The absolute best way to get the fight scene right is to really put yourself straight into the viewpoint character's head and feel that weapon in your hand, see your enemy in front of you, see the location.  What do you see, feel, touch, taste, and hear?  Are you scared sh*tless or are you a cold killing machine?  Etc.  Etc.


If you have no experience in fighting, try to think of something you have done that can compare to that like a really aggressive game of football or basketball to get a sense of the craziness of a lot of people moving around you.


There are some really great reality documentary style shows like DEADLIEST WARRIOR, which really shows you how warriors from particular eras fought.  I imagine you can find them online or can find the series where you rent TV shows.


If you are writing monster fight scenes, the reality documentary series JURASSIC FIGHT CLUB where dinosaurs fight each other will give you ideas beyond the one monster bites the other scenario.


Also, go to your keeper shelf and pull out those novels where the writer really got it right and study how he did it.  I always recommend Ilona Andrews' Kate Daniels series where everything from guns to magic are used in small fights to battles.


If nothing else helps, just write the dang scene so you'll have it on the page, then go back and rewrite it until you and your critique partners are happy with the results. 


My blog also has some more articles on the subject under the label "fight scenes."  Read those.


Monday, December 8, 2025

Adding a Romantic Partner

 QUESTION:  I’m writing an action adventure novel and someone told me I needed to add a girlfriend for my hero so he could save her and win her love.  What do you think?

One of the problems with the hero getting the girl/love object in the end is that it harkens back to the idea that the girl is only a sex partner/thing to be won, not an active participant who deserves the happy ending.  The passive love/sex partner really annoys most readers who find it either sexist or boring.  


If you put the girl/sex partner in, you have to make this character a participant in the story in a very important way, and she must be more than a sex object/prize.
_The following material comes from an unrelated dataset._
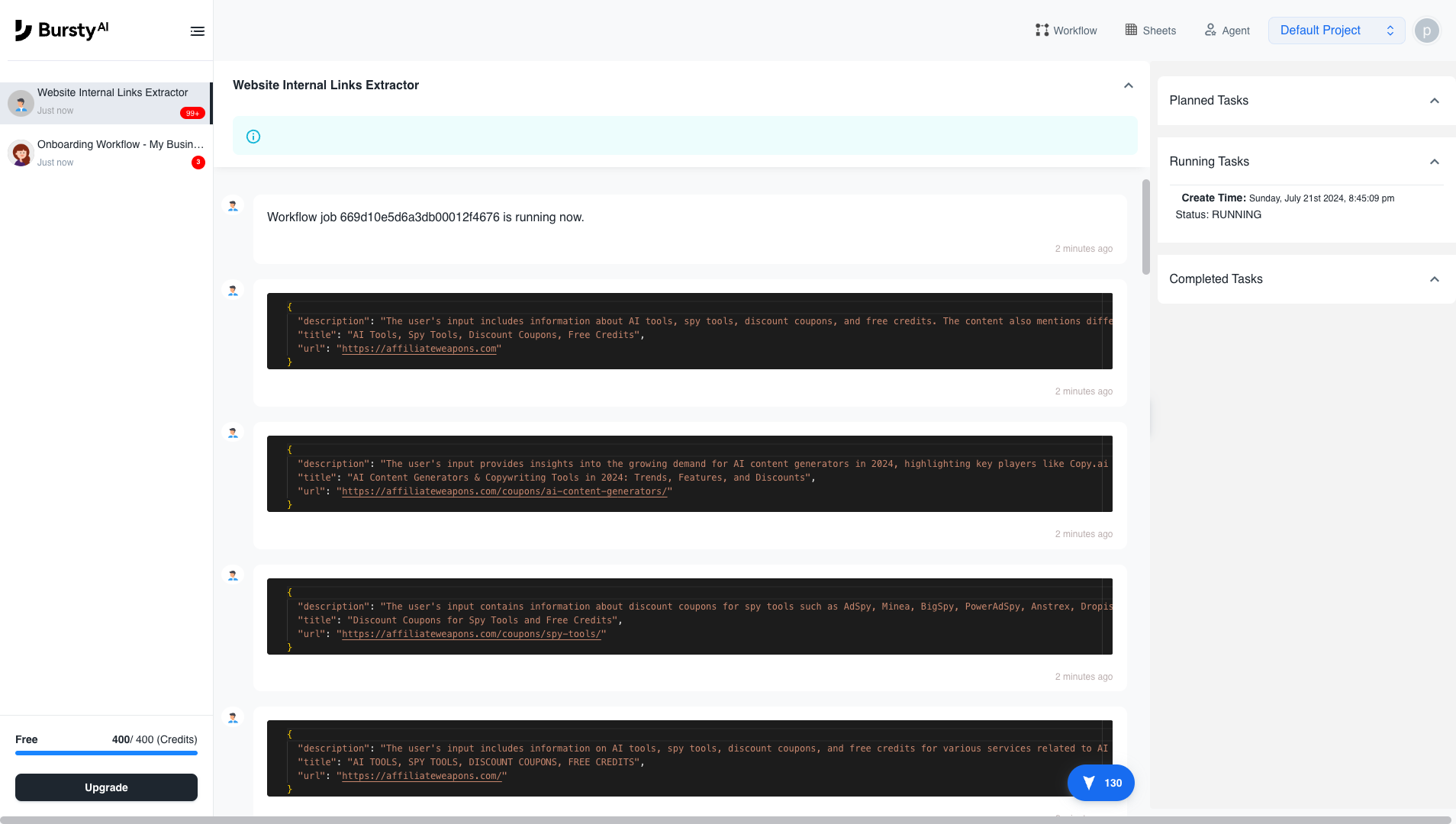Collapse the Website Internal Links Extractor header
The image size is (1456, 824).
tap(1128, 85)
My own advice is that it isn't romance but love that makes a novel stand above others.  The main character must love— be it a romantic partner, his family, or some ideal like his country.  That love must drive what the character does and what the character is, or the novel lacks the something that makes it more than a quick read that is quickly forgotten. 

Monday, December 1, 2025

Goal, Motivatin, and Cost

Have you ever started reading a novel where the main character decides to face an impossible task and an implacable enemy with the odds so far in favor of the bad guys that success, let alone survival, is minimal at best?

Sounds like a great novel, doesn't it?


I've just finished two novels where the main character is in that impossible situation.  In one novel, the hero must face these impossible odds to save his young daughter from a very ugly death.  In the second, the heroine must find out the truth about the death of a young woman she's never met, and the outcome appears to have no real value to her.  She's not even working for money.


I zipped through the first novel like a speed-reading lunatic to find out how the hero managed to save his little girl.  I cared about the results from page one to “The End.” 


The second novel I very nearly tossed away after the first few chapters because I hate stupid and suicidal main characters who have no real reason to go forward in an impossible situation, but I persevered out of curiosity and a fondness for dissecting author mistakes.  


After over half the novel, the author of the second novel finally lets the reader know why the heroine has continued forward in the investigation, but by then, the damage has been done to the novel and the reader's reactions to the heroine.  The reader also realizes that the author has cheated by withholding vital information which a fair author would not.  At this point, the odds of the reader picking up the next book by this author are slimmer than the original chance of the hero's survival.


As an author, you must balance the main character’s goal, its cost to him, and his motivation.  If the goal and the probable cost for the main character is great, the character must have motivation that equals both.